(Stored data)
━━━

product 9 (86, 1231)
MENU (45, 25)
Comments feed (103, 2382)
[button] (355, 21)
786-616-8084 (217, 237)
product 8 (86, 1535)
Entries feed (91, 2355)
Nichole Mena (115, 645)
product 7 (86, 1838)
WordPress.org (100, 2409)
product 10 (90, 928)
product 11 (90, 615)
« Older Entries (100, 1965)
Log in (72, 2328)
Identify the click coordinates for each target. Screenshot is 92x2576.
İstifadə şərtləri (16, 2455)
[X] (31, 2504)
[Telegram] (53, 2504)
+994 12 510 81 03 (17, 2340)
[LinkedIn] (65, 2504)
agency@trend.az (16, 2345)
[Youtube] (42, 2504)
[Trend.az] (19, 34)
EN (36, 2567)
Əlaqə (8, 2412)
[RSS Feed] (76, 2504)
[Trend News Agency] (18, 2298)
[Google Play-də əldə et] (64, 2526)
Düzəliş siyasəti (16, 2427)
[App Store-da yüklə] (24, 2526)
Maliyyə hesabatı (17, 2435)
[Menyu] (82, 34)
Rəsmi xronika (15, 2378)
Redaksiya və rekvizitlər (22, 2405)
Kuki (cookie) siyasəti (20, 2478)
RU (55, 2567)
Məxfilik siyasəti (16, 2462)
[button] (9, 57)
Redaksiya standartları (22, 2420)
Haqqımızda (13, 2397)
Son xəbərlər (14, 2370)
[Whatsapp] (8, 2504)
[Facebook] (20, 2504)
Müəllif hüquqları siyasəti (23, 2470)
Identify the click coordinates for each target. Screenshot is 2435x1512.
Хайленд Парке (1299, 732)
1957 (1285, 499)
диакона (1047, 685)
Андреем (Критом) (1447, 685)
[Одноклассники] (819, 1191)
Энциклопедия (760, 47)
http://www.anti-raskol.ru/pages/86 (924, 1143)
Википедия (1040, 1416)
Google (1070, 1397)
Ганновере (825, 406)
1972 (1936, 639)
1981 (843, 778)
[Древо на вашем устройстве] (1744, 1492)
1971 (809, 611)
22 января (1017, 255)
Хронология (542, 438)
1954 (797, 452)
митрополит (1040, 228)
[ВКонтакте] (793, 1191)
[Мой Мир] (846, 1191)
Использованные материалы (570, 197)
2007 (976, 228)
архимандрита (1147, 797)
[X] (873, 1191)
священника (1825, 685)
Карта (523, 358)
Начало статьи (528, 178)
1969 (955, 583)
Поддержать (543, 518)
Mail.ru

━━━

Problem requirements ->
All of the entries above are to be printed again exactly.

Answer for the task ->
product 9 (86, 1231)
MENU (45, 25)
Comments feed (103, 2382)
[button] (355, 21)
786-616-8084 (217, 237)
product 8 (86, 1535)
Entries feed (91, 2355)
Nichole Mena (115, 645)
product 7 (86, 1838)
WordPress.org (100, 2409)
product 10 (90, 928)
product 11 (90, 615)
« Older Entries (100, 1965)
Log in (72, 2328)
Identify the click coordinates for each target. Screenshot is 92x2576.
İstifadə şərtləri (16, 2455)
[X] (31, 2504)
[Telegram] (53, 2504)
+994 12 510 81 03 (17, 2340)
[LinkedIn] (65, 2504)
agency@trend.az (16, 2345)
[Youtube] (42, 2504)
[Trend.az] (19, 34)
EN (36, 2567)
Əlaqə (8, 2412)
[RSS Feed] (76, 2504)
[Trend News Agency] (18, 2298)
[Google Play-də əldə et] (64, 2526)
Düzəliş siyasəti (16, 2427)
[App Store-da yüklə] (24, 2526)
Maliyyə hesabatı (17, 2435)
[Menyu] (82, 34)
Rəsmi xronika (15, 2378)
Redaksiya və rekvizitlər (22, 2405)
Kuki (cookie) siyasəti (20, 2478)
RU (55, 2567)
Məxfilik siyasəti (16, 2462)
[button] (9, 57)
Redaksiya standartları (22, 2420)
Haqqımızda (13, 2397)
Son xəbərlər (14, 2370)
[Whatsapp] (8, 2504)
[Facebook] (20, 2504)
Müəllif hüquqları siyasəti (23, 2470)
Identify the click coordinates for each target. Screenshot is 2435x1512.
Хайленд Парке (1299, 732)
1957 (1285, 499)
диакона (1047, 685)
Андреем (Критом) (1447, 685)
[Одноклассники] (819, 1191)
Энциклопедия (760, 47)
http://www.anti-raskol.ru/pages/86 (924, 1143)
Википедия (1040, 1416)
Google (1070, 1397)
Ганновере (825, 406)
1972 (1936, 639)
1981 (843, 778)
[Древо на вашем устройстве] (1744, 1492)
1971 (809, 611)
22 января (1017, 255)
Хронология (542, 438)
1954 (797, 452)
митрополит (1040, 228)
[ВКонтакте] (793, 1191)
[Мой Мир] (846, 1191)
Использованные материалы (570, 197)
2007 (976, 228)
архимандрита (1147, 797)
[X] (873, 1191)
священника (1825, 685)
Карта (523, 358)
Начало статьи (528, 178)
1969 (955, 583)
Поддержать (543, 518)
Mail.ru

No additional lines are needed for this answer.